I think he’s right - this is how data is represented in the Cloud. Where we differ, I guess, is that I think that this is a reasonable and useful way for the Cloud to treat data - it allows the Cloud to become ubiquitous and undifferentiated, feeing up the our time to concentrate on what we really care about - our data.
I’ll end with a song……Any old iron, any old iron, Any any any old iron….
October 8th, 2008 at 1:12 am
Paul, maybe you are saying that the cloud weakens provenance? I followed through on the connected data sources image on Paul’s post, and then linked to Geonames. In their example, “[2] http://sws.geonames.org/3020251/about.rdf” stood for a document about the particular place. This document could be anything; it could be from Wikipedia, from a tourist brochure, from the town council… and it’s easy to see that the document would be different in each case. The provenance would help me distinguish and decide how much to trust.
It’s perhaps a little different with real data… do I care who measured the temperature at station 435 yesterday noon, as long as someone did? Well, for scientific purposes, I guess one would care, so the provenance is important. But for many ordinary purposes I think one would not care much, unless one found reasons to distrust those data, then chasing up the provenance would be an issue. (A colleague told me once he was annoyed how much the BBC’s weather forecasts for his home town differed from the Met Office forecast on which they were supposedly based… after parallel correspondences with someone in the Met Office and someone in the BBC, it became clear that the BBC’s parameters for identifying the town or otherwise selecting the data for the forecast were wrong, in other words the BBC had been passing off a forecast from somewhere else for years… apocryphal, alleged, etc).
There’s also different ways of things being “in the cloud”. Some services are hosted by EC2/S3 and so are “in the cloud”, but have perfectly “real-looking” URIs. Nothing wrong with doing the same thing for data
I’ve argued with Lorcan sometimes that “in the cloud” is not too meaningful, ditto “moving to the network level”. There’s real hardware, real servers, real OS’s providing these services. What the hell difference does it make from my hardware and servers. Maybe the only thing is, I don’t have to be bothered about some things that I used to have to worry about.
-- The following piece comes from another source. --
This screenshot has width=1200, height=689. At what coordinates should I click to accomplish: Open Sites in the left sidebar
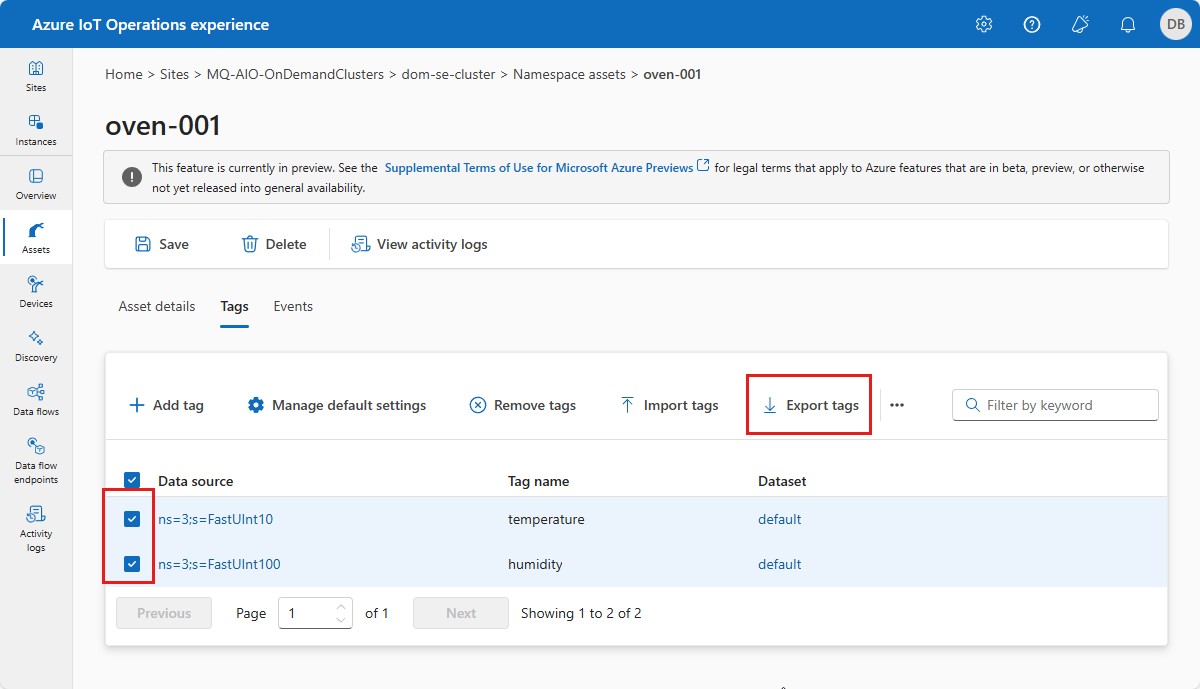coord(36,76)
So, not knowing whether I’m agreeing with you or not, maybe the thing we want is data, as authoritative as we need, with provenance available, clearly identified. But _where_ it is? Am I bovvered?
October 30th, 2008 at 4:45 pm
I’ve done my own blog post on this, but I feel that actually EC2/S3 etc. are really ‘on the otherside of the cloud’ - they aren’t really ‘of it’. I agree there is an issue of provenance, but actually think for S3 etc. provenance is just as important for this as a service as it is for data.
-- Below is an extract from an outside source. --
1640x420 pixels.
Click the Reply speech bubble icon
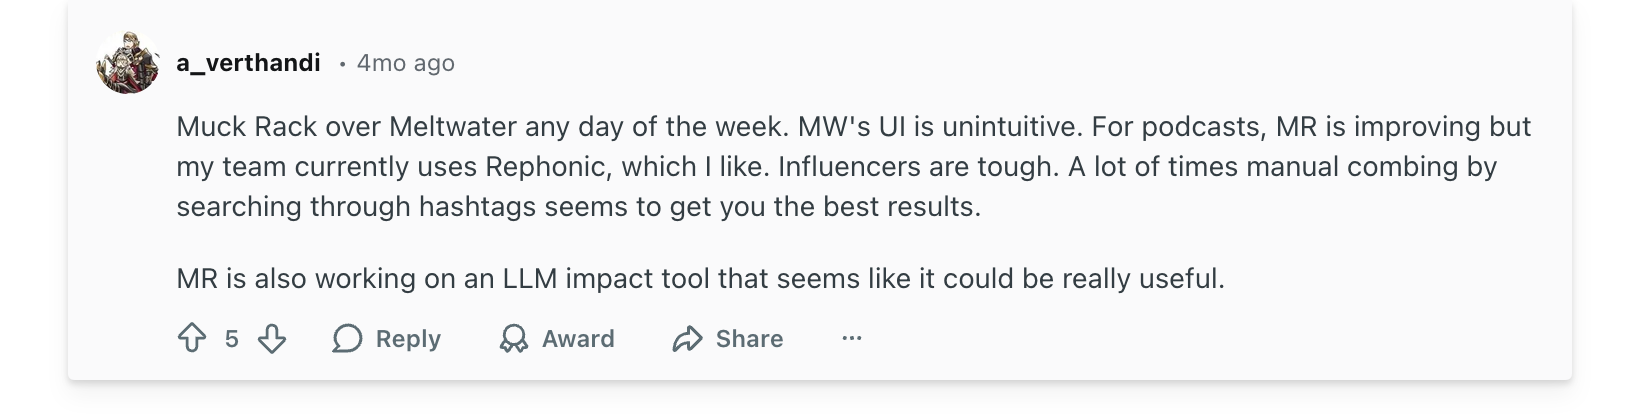tap(347, 339)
I suspect there is something lurking in both ideas about being ‘distributed’ - which seems to me to be linked to the idea of ‘remotely hosted’ but goes beyond this.
My understanding is that the Internet was designed in such as not to have a single point of failure - you could always use an alternative route. I think this is an essential point of the idea of the internet as a commoditised network. When we talk about Cloud computing I can’t see this is true - so Cloud computing is not analogous to the network Cloud. I think the idea of a ‘data cloud’ makes more sense in this context - it has more similarities to what is being called cloud computing than the idea of the network cloud.